Write out the material from the line containing "Task: Open the" through the line containing "pyautogui.click(x=230, y=330)" as a numbered list, leaving out any blank lines.

- Data extract -
------------------------------------------------------------
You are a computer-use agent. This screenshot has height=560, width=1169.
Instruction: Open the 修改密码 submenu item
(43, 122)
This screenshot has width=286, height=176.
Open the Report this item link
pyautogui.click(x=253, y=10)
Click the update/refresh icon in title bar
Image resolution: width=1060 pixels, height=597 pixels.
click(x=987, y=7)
------------------------------------------------------------
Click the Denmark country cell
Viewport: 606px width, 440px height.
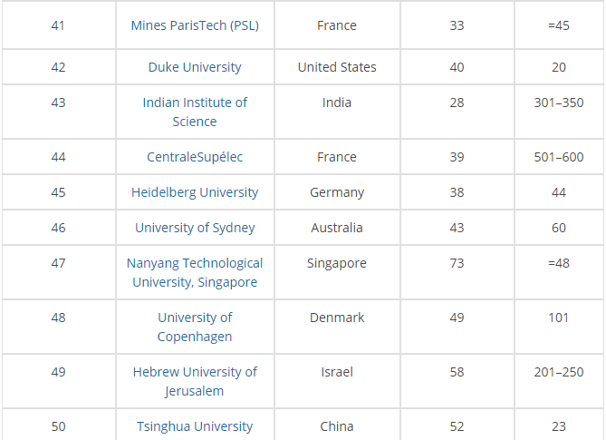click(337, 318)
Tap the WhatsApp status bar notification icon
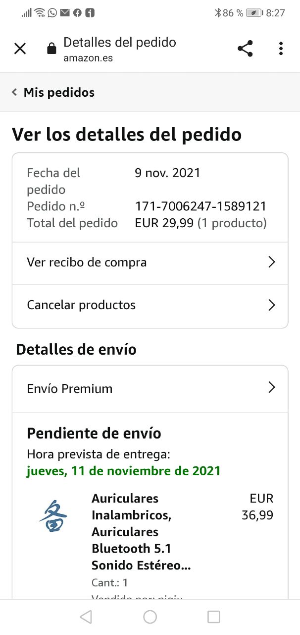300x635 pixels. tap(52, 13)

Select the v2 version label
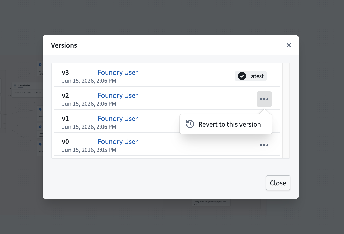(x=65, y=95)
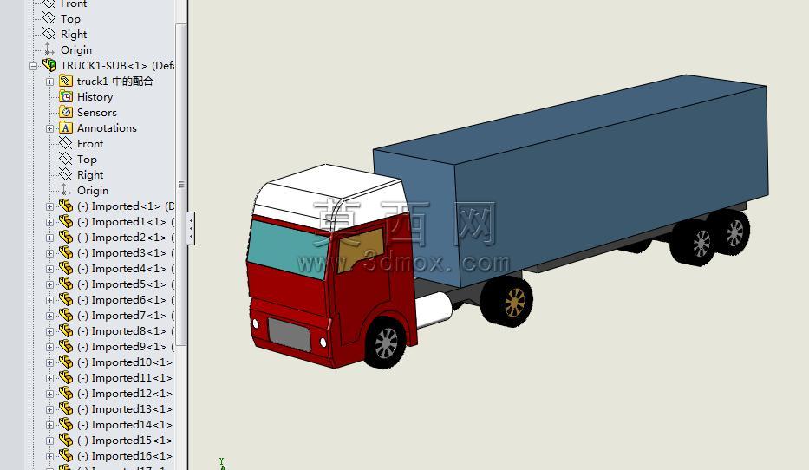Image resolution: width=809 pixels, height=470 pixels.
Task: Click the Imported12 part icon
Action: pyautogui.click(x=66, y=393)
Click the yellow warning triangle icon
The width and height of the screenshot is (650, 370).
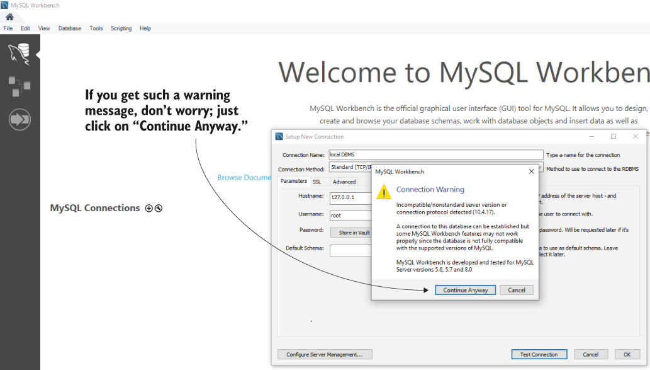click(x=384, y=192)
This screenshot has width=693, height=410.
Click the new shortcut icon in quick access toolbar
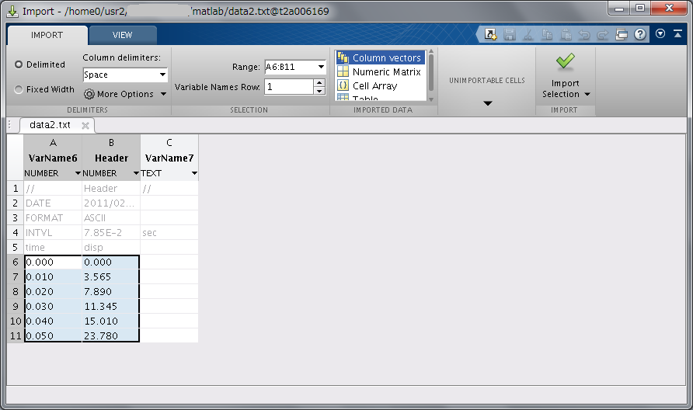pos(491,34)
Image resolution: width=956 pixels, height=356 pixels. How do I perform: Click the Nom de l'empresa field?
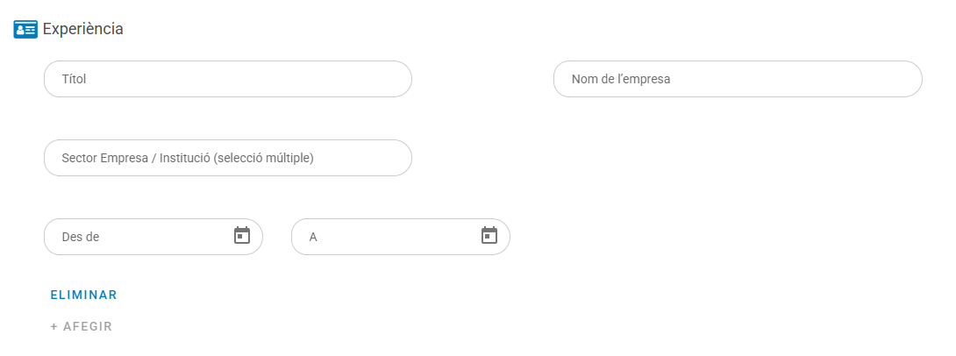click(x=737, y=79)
------------------------------------------------------------
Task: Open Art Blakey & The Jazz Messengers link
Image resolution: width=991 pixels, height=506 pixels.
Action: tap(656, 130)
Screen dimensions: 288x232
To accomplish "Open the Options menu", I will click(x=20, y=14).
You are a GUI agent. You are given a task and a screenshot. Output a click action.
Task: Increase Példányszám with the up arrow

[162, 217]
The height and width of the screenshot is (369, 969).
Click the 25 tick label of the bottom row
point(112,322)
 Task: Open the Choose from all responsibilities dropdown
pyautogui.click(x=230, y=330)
------------------------------------------------------------
- Output of the task -
1.  Task: Open the Choose from all responsibilities dropdown
2. pyautogui.click(x=230, y=330)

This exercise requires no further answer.